Un bébé né par FIV (fécondation in vitro) est tout à fait normal. Tout ce qu’on a retrouvé chez ces enfants est qu’ils sont plus intelligents que la moyenne des enfants ; peut être à cause de l’amour de leurs parents et de l’engagement de ces derniers. Il faut bien comprendre comment un tel bébé est conçu. Il est exactement le fruit de la rencontre des gamètes de ses parents : un spermatozoïde du père et un ovule de la mère. Il n y a rien d’artificiel ; l’équipe médicale ne sert que de facilitatrice en permettant la rencontre de ces gamètes.
Dr Gwet, combien ça coûte pour avoir un bébé éprouvette ? Que faut-il pour que ce type d’accouchement encore élitiste soit accessible à toutes les femmes ?

Données enregistrées:
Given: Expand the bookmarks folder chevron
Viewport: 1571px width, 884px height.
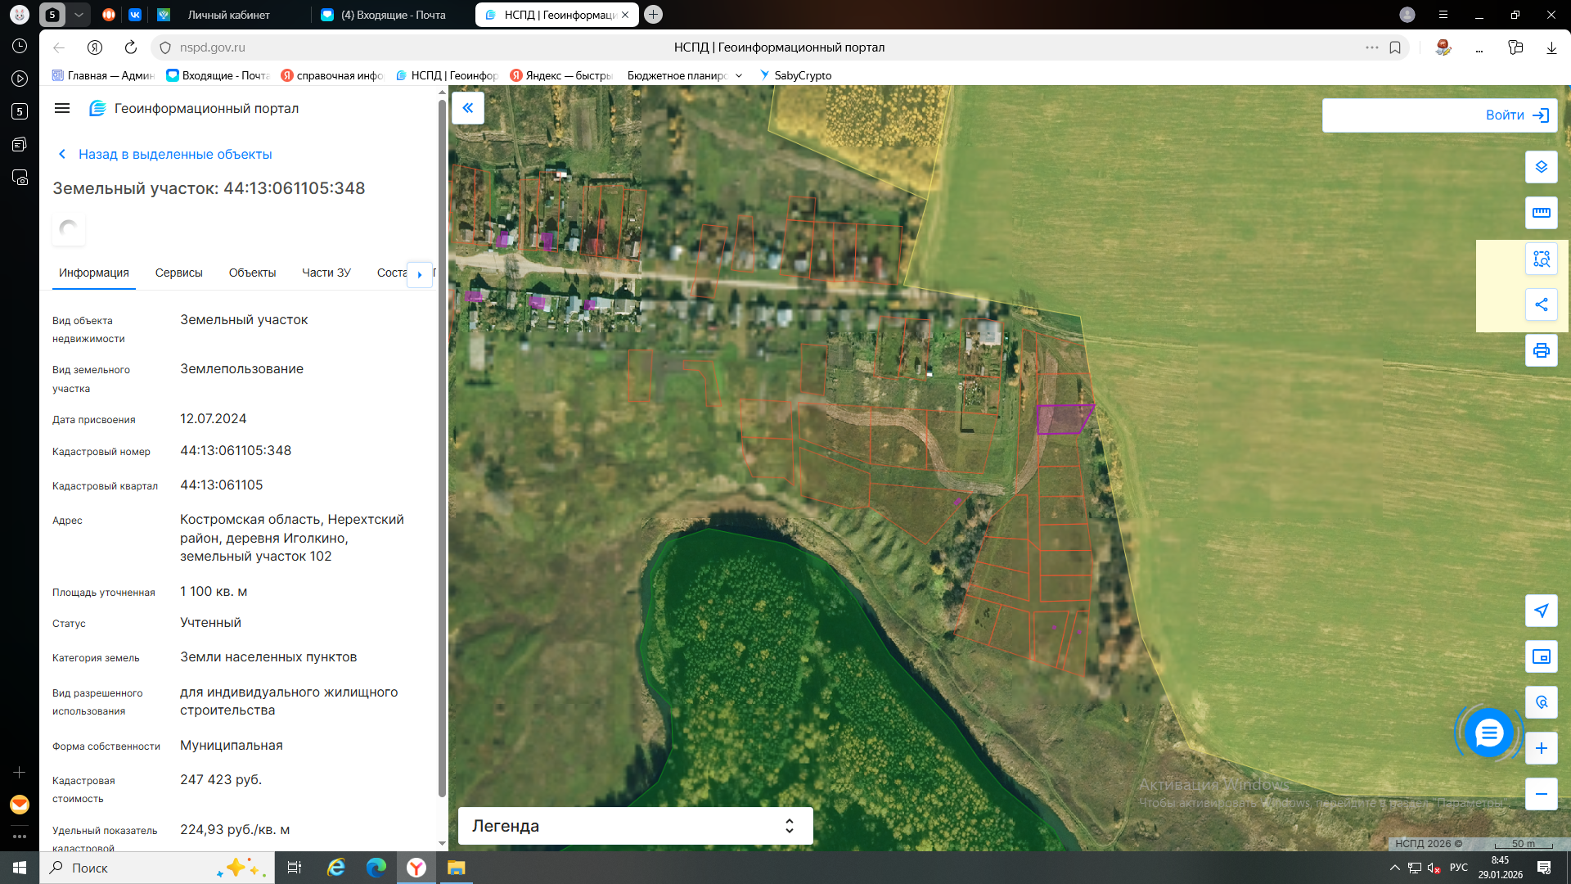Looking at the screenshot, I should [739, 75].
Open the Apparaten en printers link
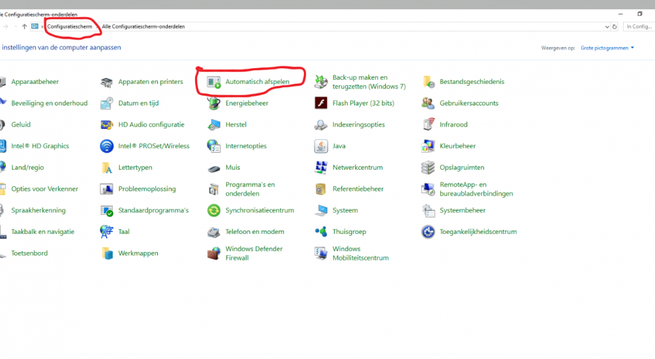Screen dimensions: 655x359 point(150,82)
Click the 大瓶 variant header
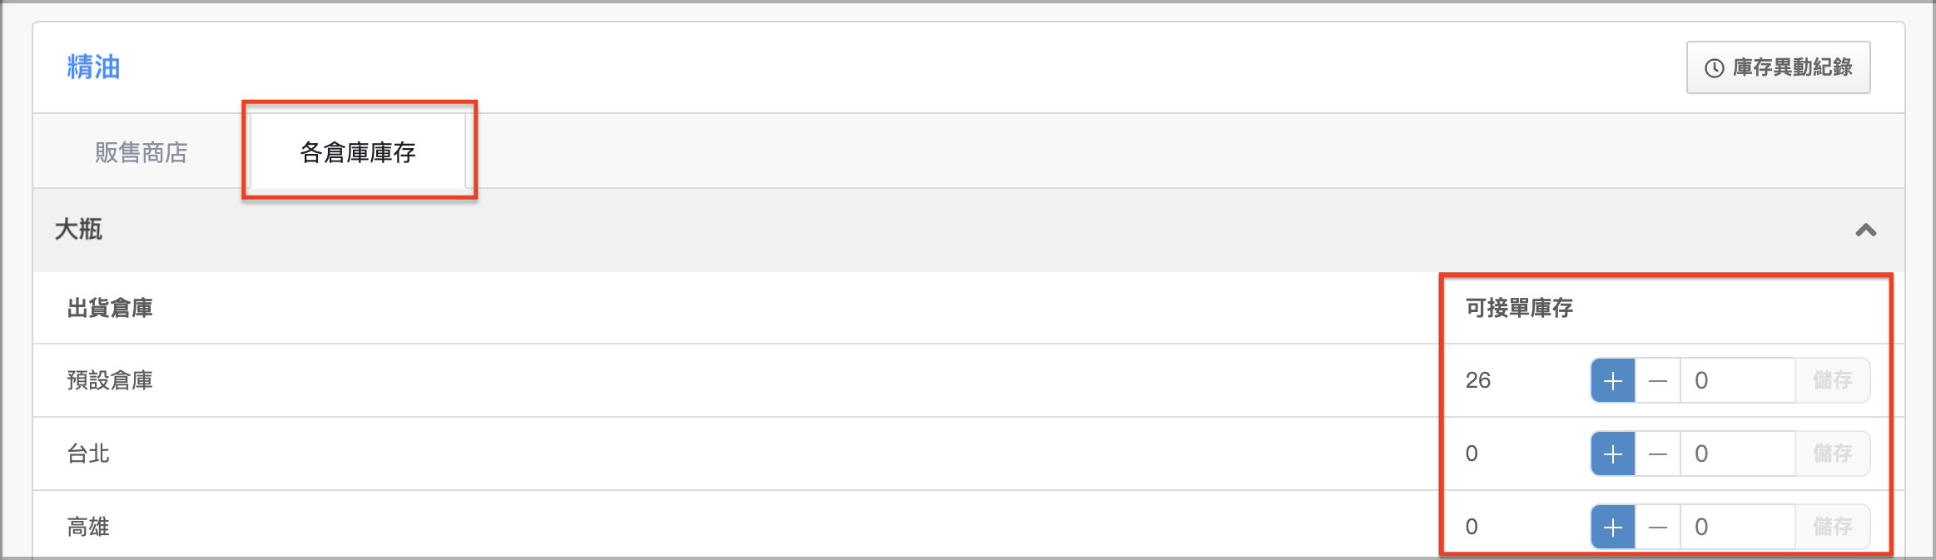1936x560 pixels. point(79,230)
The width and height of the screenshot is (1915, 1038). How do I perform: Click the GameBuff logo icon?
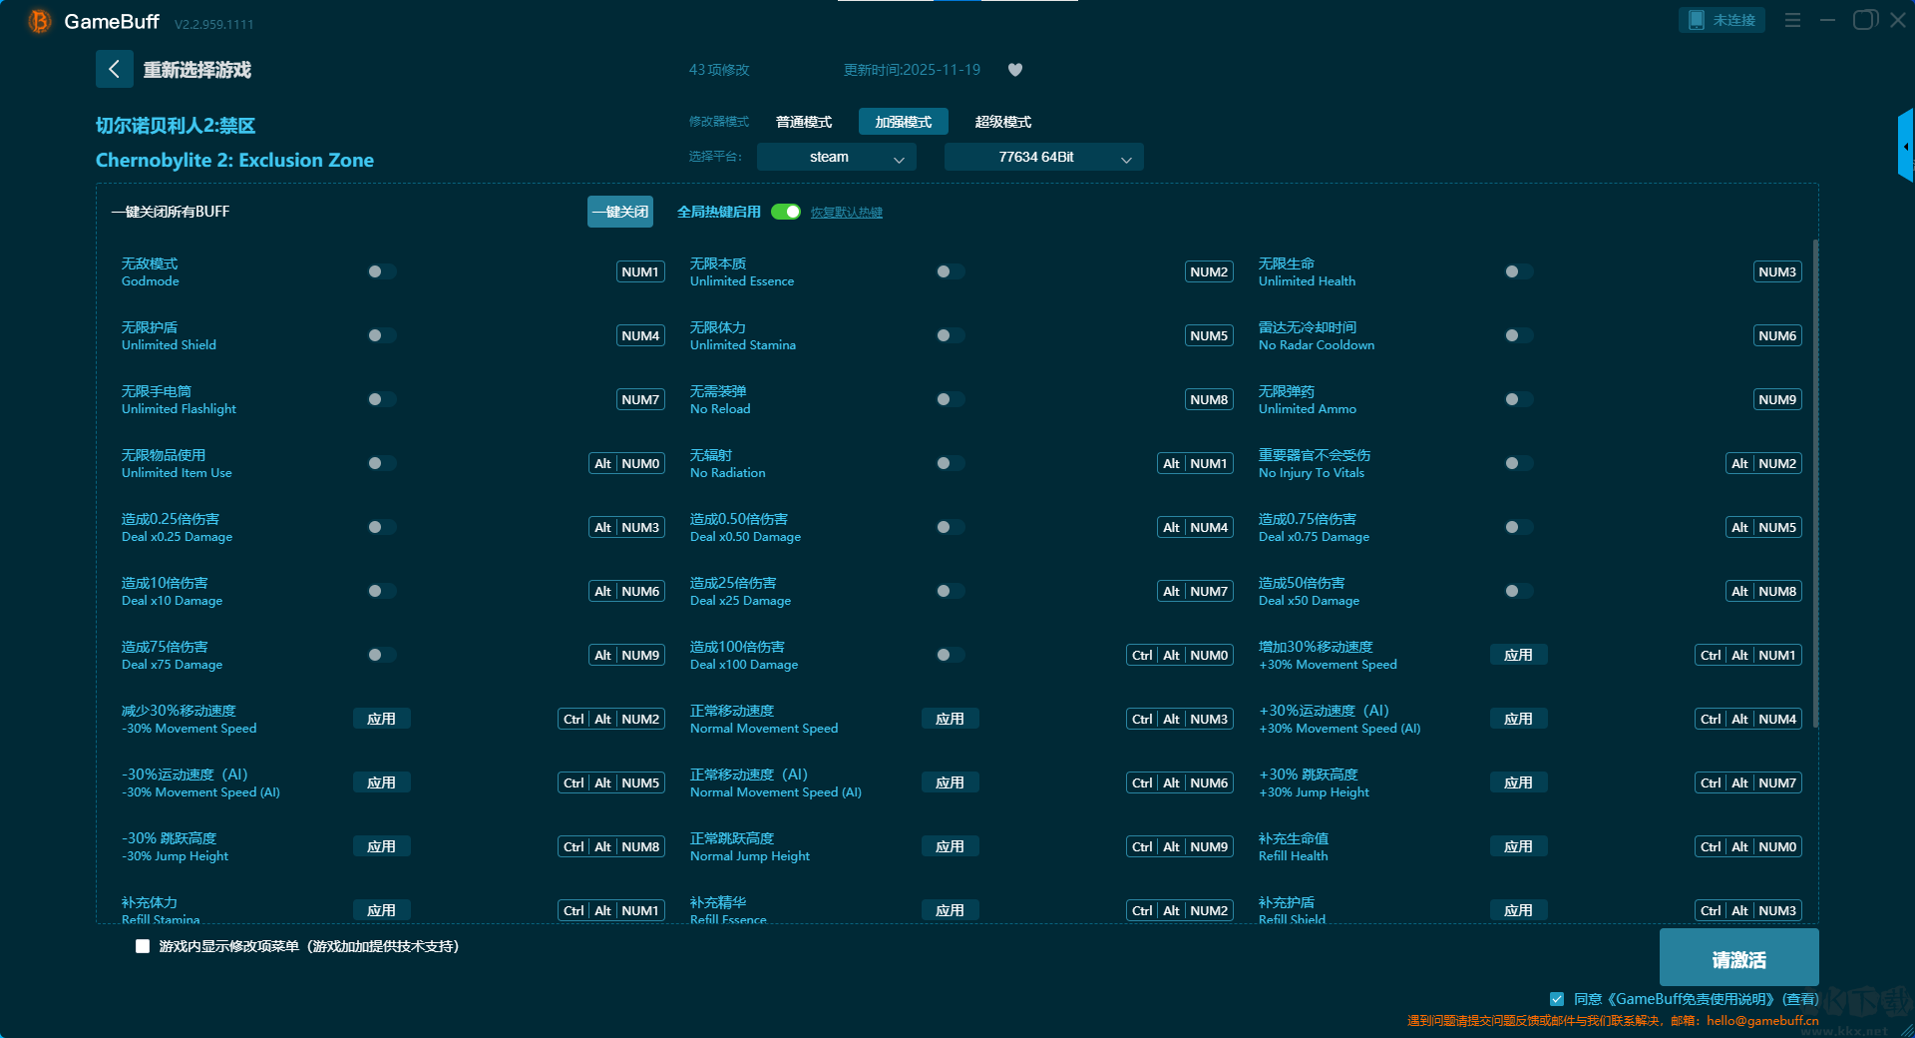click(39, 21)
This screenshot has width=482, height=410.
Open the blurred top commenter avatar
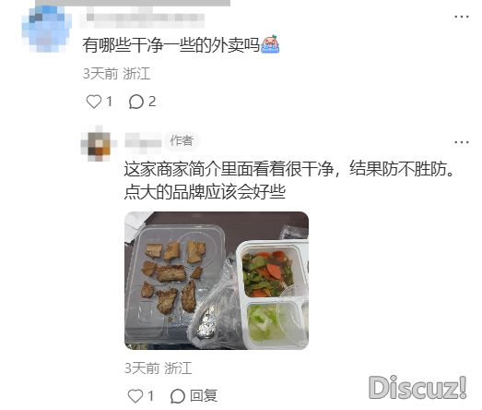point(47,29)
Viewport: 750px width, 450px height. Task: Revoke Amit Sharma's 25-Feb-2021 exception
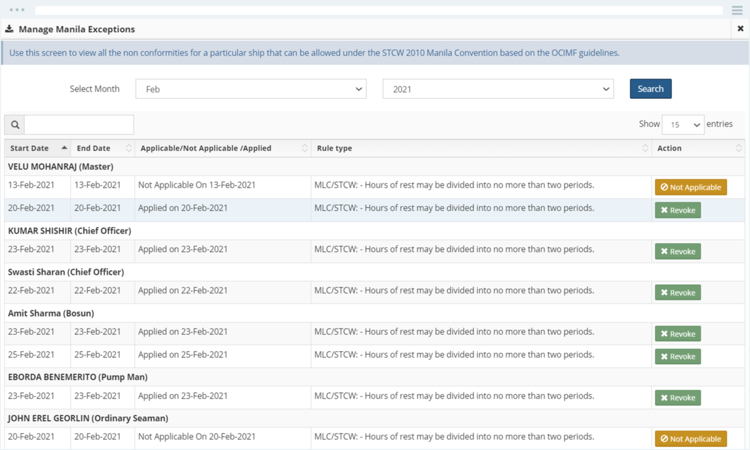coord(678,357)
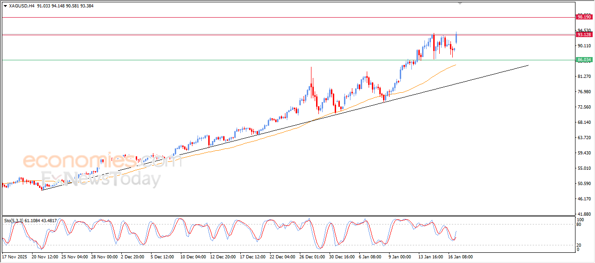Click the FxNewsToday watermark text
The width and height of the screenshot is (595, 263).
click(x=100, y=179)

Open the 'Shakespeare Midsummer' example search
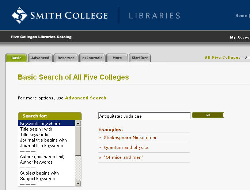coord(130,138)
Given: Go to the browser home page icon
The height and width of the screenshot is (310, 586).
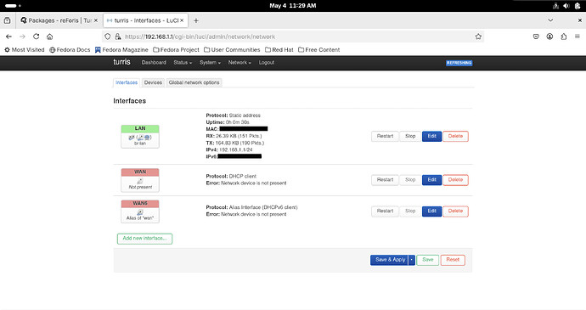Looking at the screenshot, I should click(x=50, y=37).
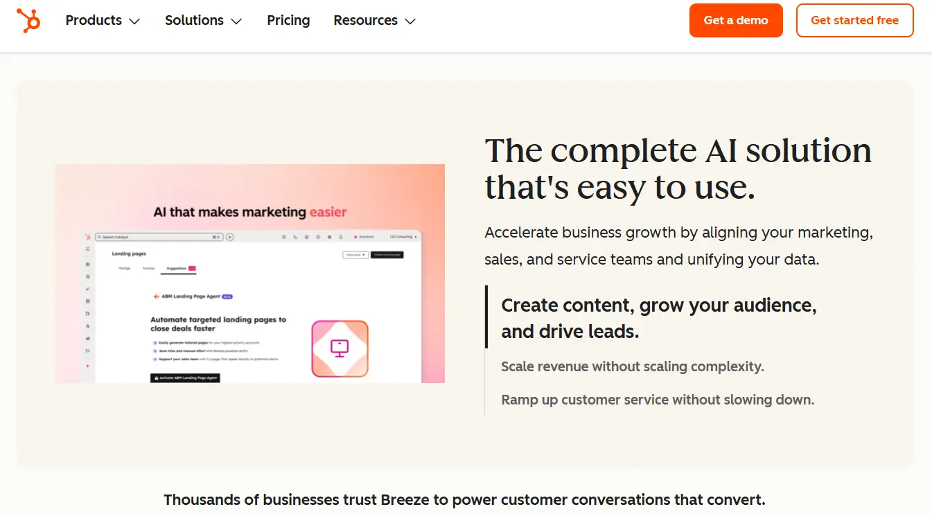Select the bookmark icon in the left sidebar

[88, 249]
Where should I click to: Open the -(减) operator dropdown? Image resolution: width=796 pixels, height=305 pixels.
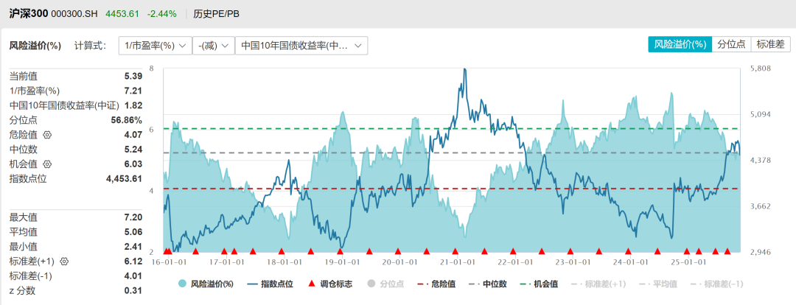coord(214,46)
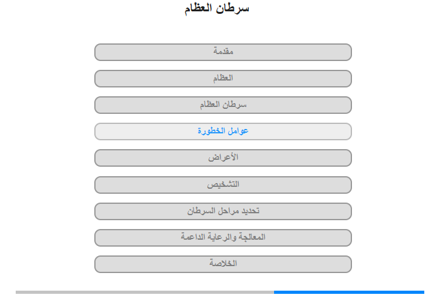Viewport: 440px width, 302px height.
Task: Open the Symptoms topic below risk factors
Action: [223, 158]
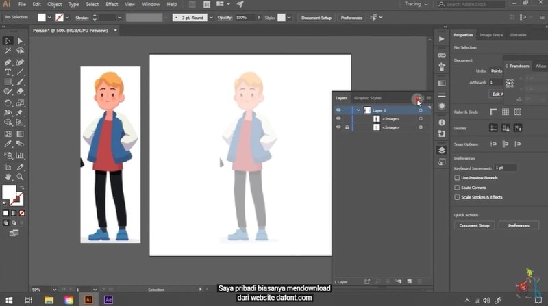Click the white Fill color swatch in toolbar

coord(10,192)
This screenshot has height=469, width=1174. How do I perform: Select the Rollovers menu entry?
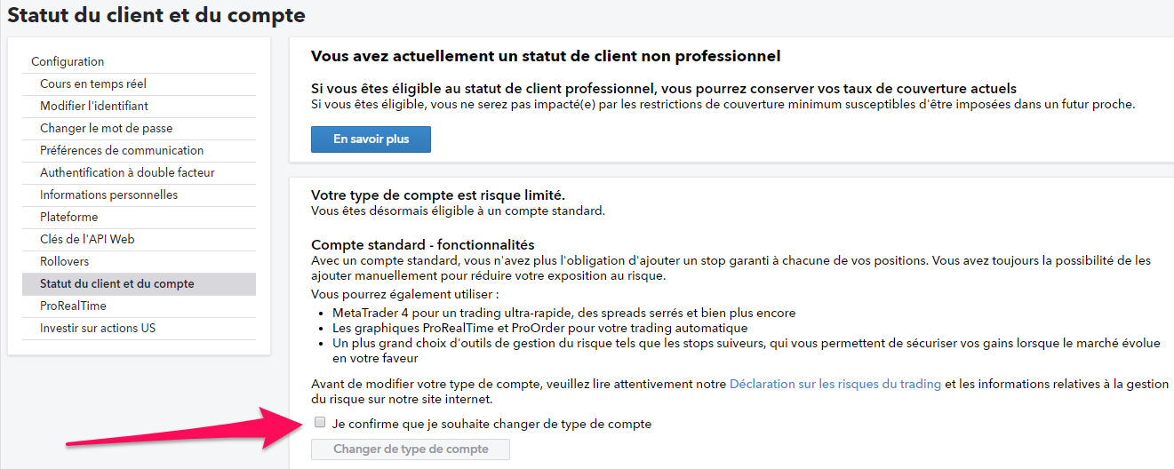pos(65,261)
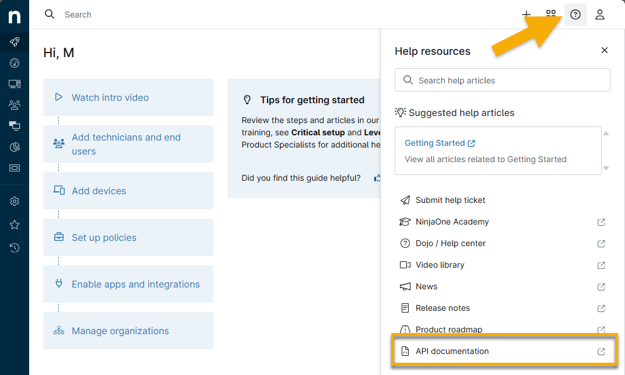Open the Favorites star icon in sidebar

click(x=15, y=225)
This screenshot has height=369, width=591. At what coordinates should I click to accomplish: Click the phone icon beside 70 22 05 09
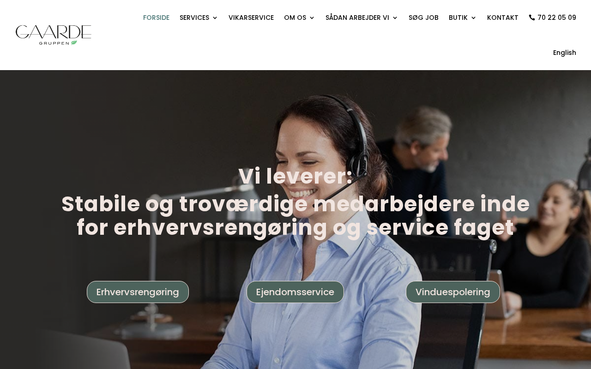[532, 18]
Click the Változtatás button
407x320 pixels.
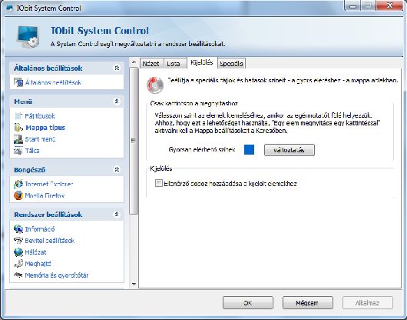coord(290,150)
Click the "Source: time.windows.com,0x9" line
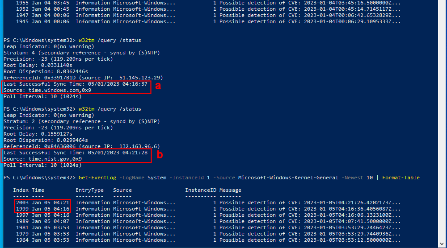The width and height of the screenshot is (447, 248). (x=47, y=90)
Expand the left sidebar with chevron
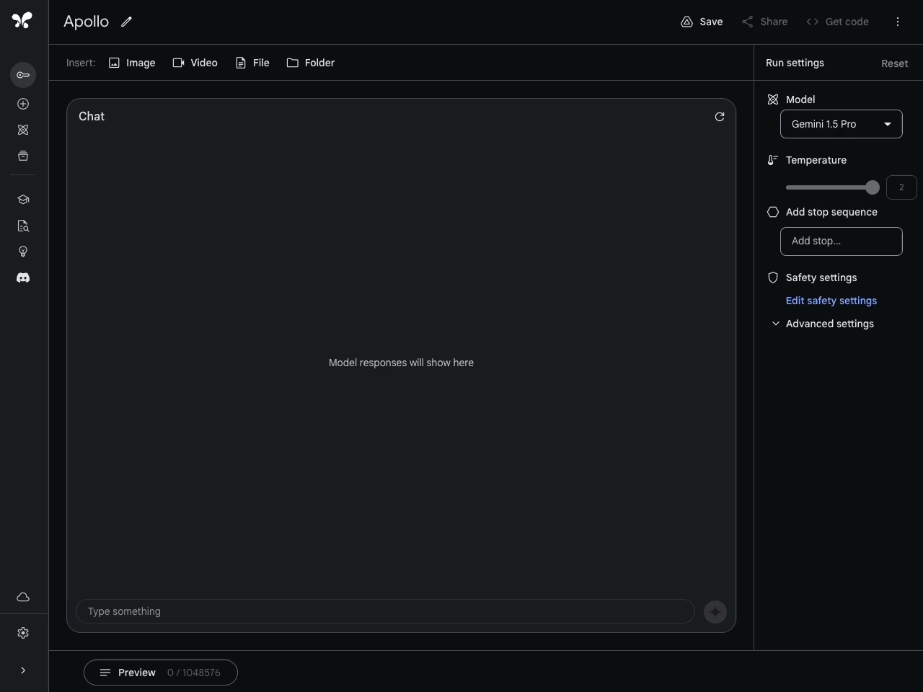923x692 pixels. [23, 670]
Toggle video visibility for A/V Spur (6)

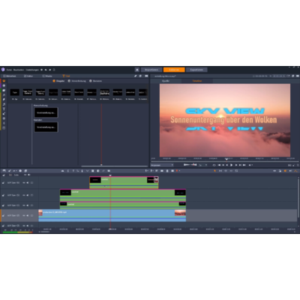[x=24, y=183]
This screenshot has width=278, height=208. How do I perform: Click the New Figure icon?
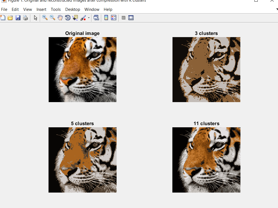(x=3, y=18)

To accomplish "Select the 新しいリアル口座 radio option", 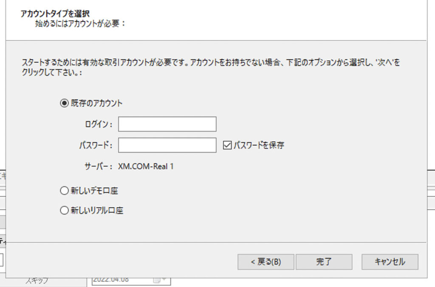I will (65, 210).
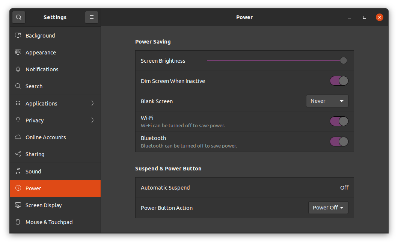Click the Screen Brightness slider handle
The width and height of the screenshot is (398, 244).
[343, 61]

* Tâches et exercices *
1. D’après le texte sur la fécondation in vitro, de la rencontre de quels éléments un bébé conçu par FIV est-il exactement le fruit ?
2. Imprimez le passage du texte sur la fécondation in vitro qui va de « Dr Gwet, combien » jusqu’à « les femmes ? ».
3. Traduisez en anglais la phrase suivante, tirée du texte sur la fécondation in vitro : « Un bébé né par FIV (fécondation in vitro) est tout à fait normal. »

* Réponses successives *
1. Il est le fruit de la rencontre des gamètes de ses parents : un spermatozoïde du père et un ovule de la mère.

2.
Dr Gwet, combien ça coûte pour avoir un bébé éprouvette ? Que faut-il pour que ce type d’accouchement encore élitiste soit accessible à toutes les femmes ?

3. A baby born through IVF (in vitro fertilization) is completely normal.